The company has raised 15$ million in investments so far, not including a research grant from the highly esteemed Horizon 2020 – the EU’s largest research and innovation program. Over half a million smartphone users have downloaded the BreezoMeter app, and an estimated 100 million people use the API’s air quality data analysis and information on a daily basis, thanks to corporations with brands like Dyson, Yahoo, and Apple, which integrated BreezoMeter’s real-time air quality database in its weather forecast app.
What The Future Holds
BreezoMeter’s goal is to incorporate more and more factors into its predictive air quality algorithms. From earthquake predictions to information on local water quality for personal consumption and agriculture.
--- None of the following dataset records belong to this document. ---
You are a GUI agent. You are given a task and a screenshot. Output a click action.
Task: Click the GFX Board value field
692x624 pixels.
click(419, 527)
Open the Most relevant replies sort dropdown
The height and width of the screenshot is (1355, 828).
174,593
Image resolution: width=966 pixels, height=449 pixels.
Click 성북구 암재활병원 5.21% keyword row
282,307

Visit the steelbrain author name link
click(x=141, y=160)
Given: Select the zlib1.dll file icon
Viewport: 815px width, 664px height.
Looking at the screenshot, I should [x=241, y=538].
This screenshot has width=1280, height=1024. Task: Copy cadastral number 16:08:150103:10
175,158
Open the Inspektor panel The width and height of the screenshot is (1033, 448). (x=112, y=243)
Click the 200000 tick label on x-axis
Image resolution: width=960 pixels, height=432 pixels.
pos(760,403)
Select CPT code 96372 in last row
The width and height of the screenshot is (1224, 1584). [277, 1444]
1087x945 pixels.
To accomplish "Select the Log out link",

Apple’s adoption of BreezoMeter’s air quality API was a gigantic step towards better global outreach, opening the door for hundreds of millions of potential users, something Ran is incredibly proud of. The company’s main objective for the coming years is to go from millions to billions of potential users, who can utilize BreezoMeter’s real-time air quality database and heatmap imagery to make educated decisions that improve their personal health and lifestyle. And it all started with a husband’s care for his wife.